Lawsuits defending the clinics estimate annual revenue from medical cannabis at US$1.5 billion to US$4.5 billion. California estimates annual sales tax at US$50 million to US$100 million.
But the medical marijuana law is imprecise. A California appeals court ruled last week that local authorities can ban clinics. But an effort to close 100 San Jose dispensaries last month was opposed by a 48,598-strong petition, launched by the Citizens Coalition for Patient Care and backed by the United Food and Commercial Workers union.

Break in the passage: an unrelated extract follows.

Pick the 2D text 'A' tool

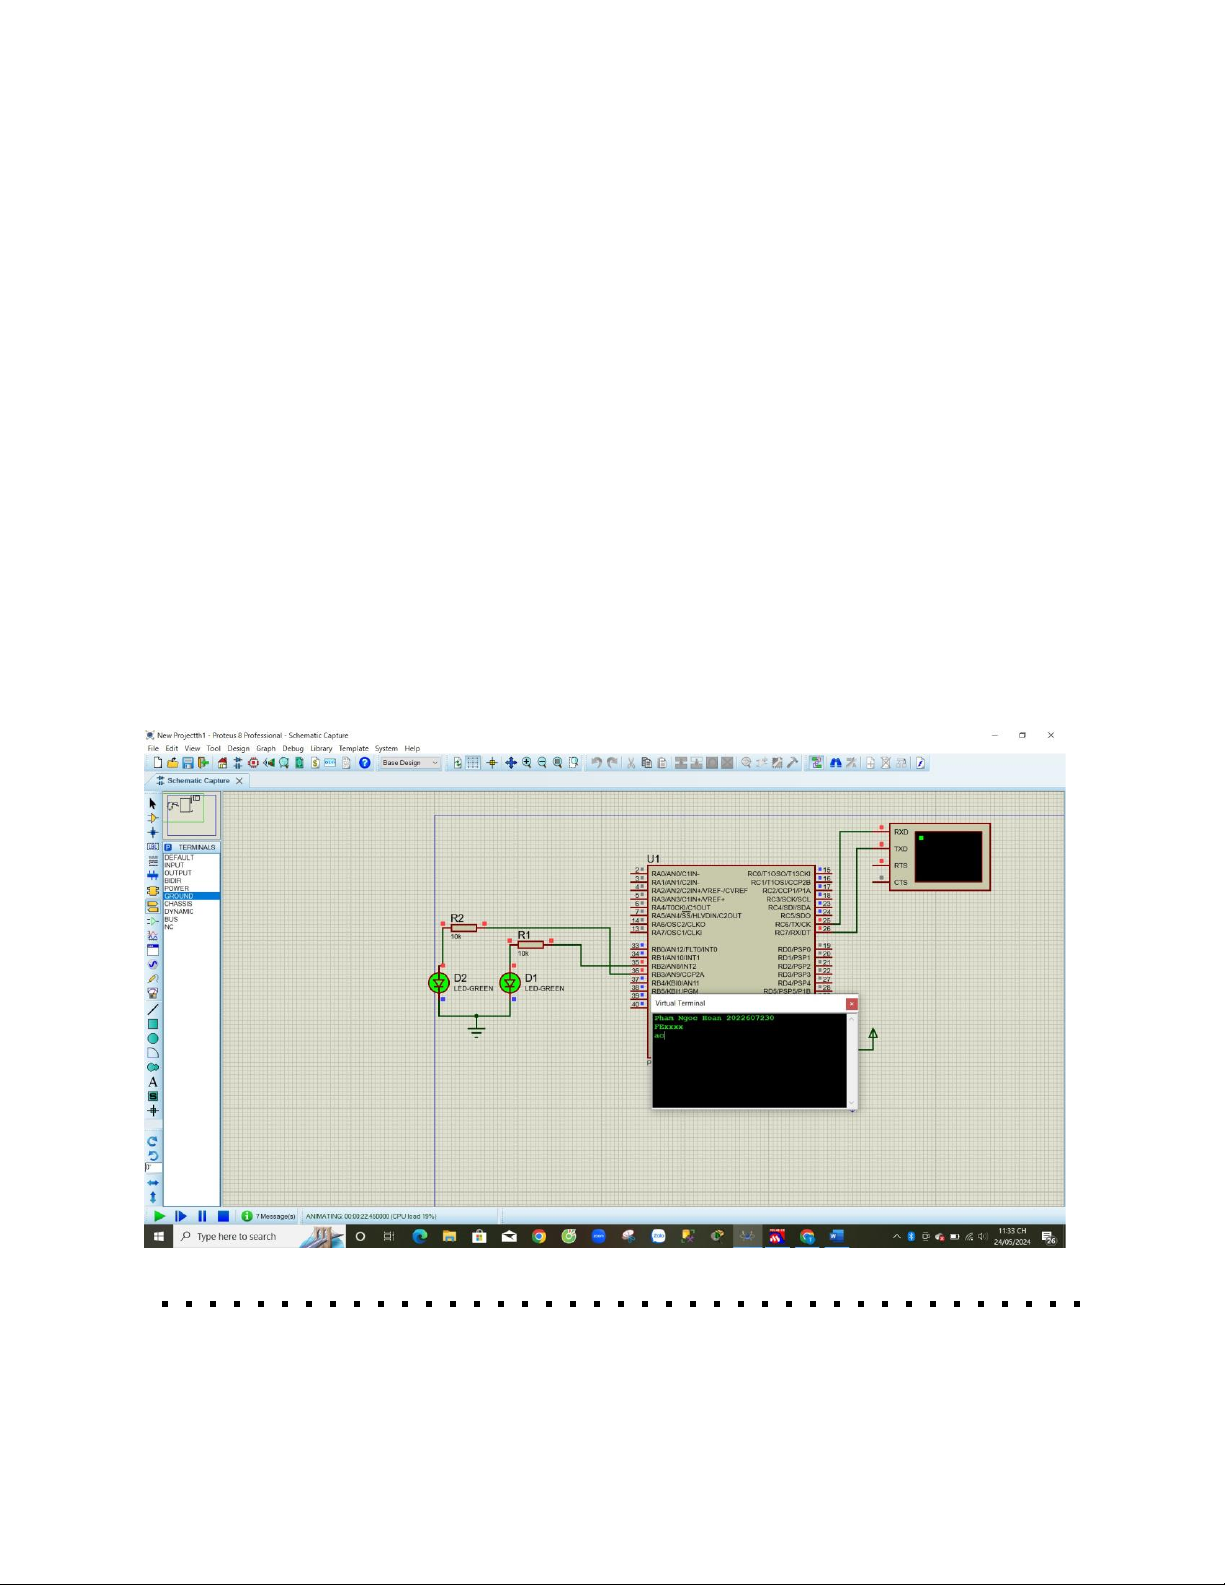coord(153,1082)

The medical marijuana issue has steadily moved into the mainstream since a California voters' initiative made it legal in 1996. Today, 15 other states, plus the District of Columbia, allow its sale.
"There's little doubt that, at least in the west, public opinion, and to some extent elite opinion, is moving away from the prohibition model," says Carpenter, who cites the Global Commission on Drug Policy and the Latin American Commission on Drugs and Democracy.
Last June, the commission, chaired by Brazilian ex-President Fernando Henrique Cardosa, petitioned the United Nations to end the drug war, which "criminalised tens of millions", and seek new policies. His cry resonates throughout Latin America where the insatiable US appetite for narcotics has reaped misery south of the border.
While Mexican cartels exploit emerging markets in the Middle East, Eastern Europe and the former Soviet Union , the mature US market remains dominant.
"We are living in the same building," said Mexico's President Felipe Calderon. "Our neighbour is the largest consumer of drugs in the world and everyone wants to sell him drugs through our doors and windows."
Prohibition is the cartels' ally, as it guarantees the black market bonanza. But reform is not easy.
The main obstacle appears to be an obdurate bureaucracy and timid leaders who fear being branded as "soft on drugs".
Carpenter says: "Not too many are willing to be first over the barrier and take the inevitable hostile fire that will come their way."
History offers a precedent. The US abandoned its prohibition on alcohol at the height of the Great Depression, convinced repeal would create jobs and tax revenue.
Now business leads the way, using that 21st century pop culture icon, the television reality show, with the impending US debut of Weed Wars.
It follows everyday folk at the Harbourside Health Centre in Oakland, which boasts it is the planet's largest cannabis retailer with 94,000 clients. As corporates exploit cannabis maybe politicians will find the nerve to debate drug reform.